**練習問題:**
1: 中国の物価統計に関する原文のうち、「中国の経済統計を扱っていると」から始まり「0%に明け渡すことになった。」までの部分を、「工業製品出荷価格指数」を「生産者物価指数」に置き換えて書き直すこと。
2: 中国の物価統計に関する原文について、次の(a)〜(c)が内容と合うかをそれぞれ「はい」か「いいえ」で答え、判断の根拠となる原文の語句を引用すること。(a) 2021年10月のPPIは前年同月比+13.5%だった。(b) 新たに発表された統計を含めると、伸び率の過去最高は1995年7月の値である。(c) 10月分はすべてのチャートが左に寄った。

::: 原文

中国の経済統計を扱っていると、時々不思議なことが起こる。主要経済指標については、毎月発表日にデータベースからダウンロードし、定型のチャートを作成するのだが、10月分は卸売物価のチャートだけが左にクシャっと寄ってしまった。過去の統計が数年分「新たに」発表され、直近数年分のデータが、グラフの範囲指定から外れてしまったのである。

2021年10月の工業製品出荷価格指数(PPI)は、前年同月比+13.5%(以下、伸び率は前年同月比)となり、本来であれば、統計が遡れる1996年10月以来最も高い上昇率となるはずであった。しかし、1993年1月以降の統計が「新たに」発表された(少なくとも広く知られてはいなかった)ことにより、10月の+13.5%は1995年7月以来の高水準に格下げとなり、過去最高の座は1993年5月の+26.0%に明け渡すことになった。

::::::
::: 提供資料

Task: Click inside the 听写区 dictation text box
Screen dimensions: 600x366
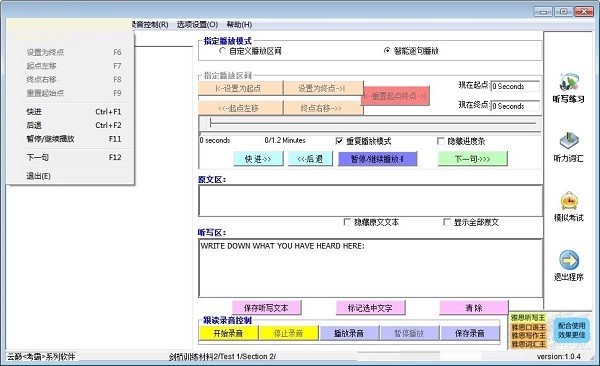Action: pyautogui.click(x=370, y=268)
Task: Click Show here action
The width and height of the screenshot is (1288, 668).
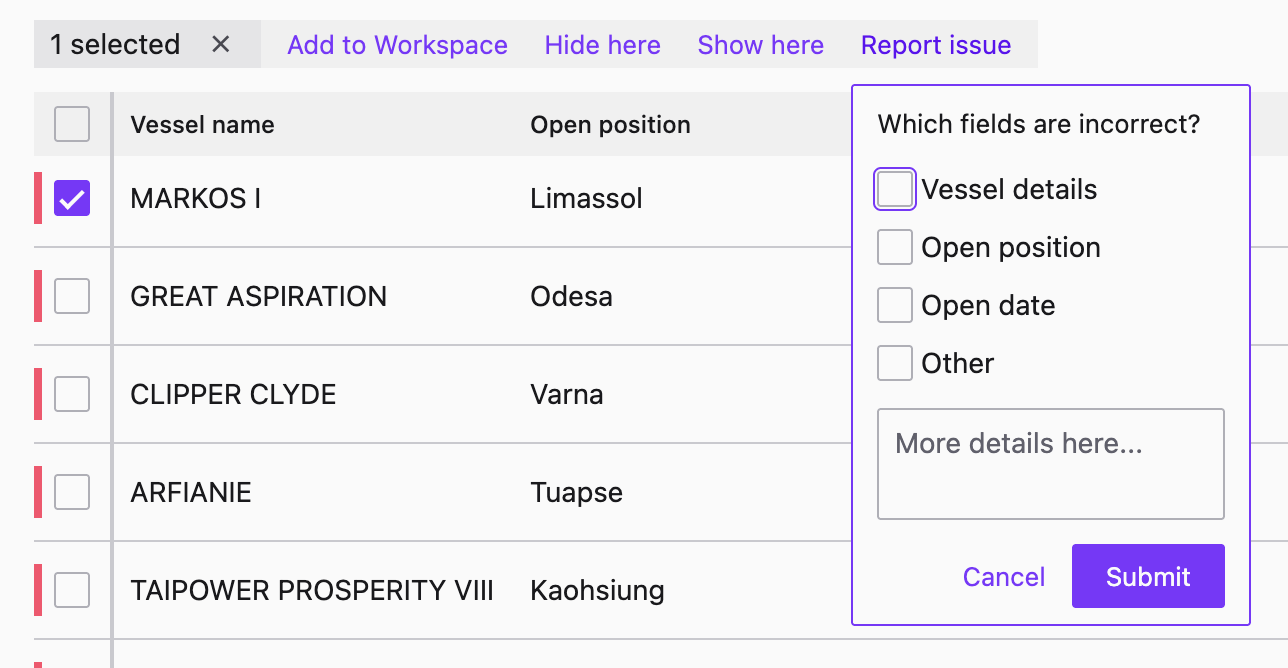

::::::

**解答:**
1:
中国の経済統計を扱っていると、時々不思議なことが起こる。主要経済指標については、毎月発表日にデータベースからダウンロードし、定型のチャートを作成するのだが、10月分は卸売物価のチャートだけが左にクシャっと寄ってしまった。過去の統計が数年分「新たに」発表され、直近数年分のデータが、グラフの範囲指定から外れてしまったのである。

2021年10月の生産者物価指数(PPI)は、前年同月比+13.5%(以下、伸び率は前年同月比)となり、本来であれば、統計が遡れる1996年10月以来最も高い上昇率となるはずであった。しかし、1993年1月以降の統計が「新たに」発表された(少なくとも広く知られてはいなかった)ことにより、10月の+13.5%は1995年7月以来の高水準に格下げとなり、過去最高の座は1993年5月の+26.0%に明け渡すことになった。

2:
(a) はい。「2021年10月の工業製品出荷価格指数(PPI)は、前年同月比+13.5%」
(b) いいえ。「過去最高の座は1993年5月の+26.0%に明け渡すことになった」
(c) いいえ。「10月分は卸売物価のチャートだけが左にクシャっと寄ってしまった」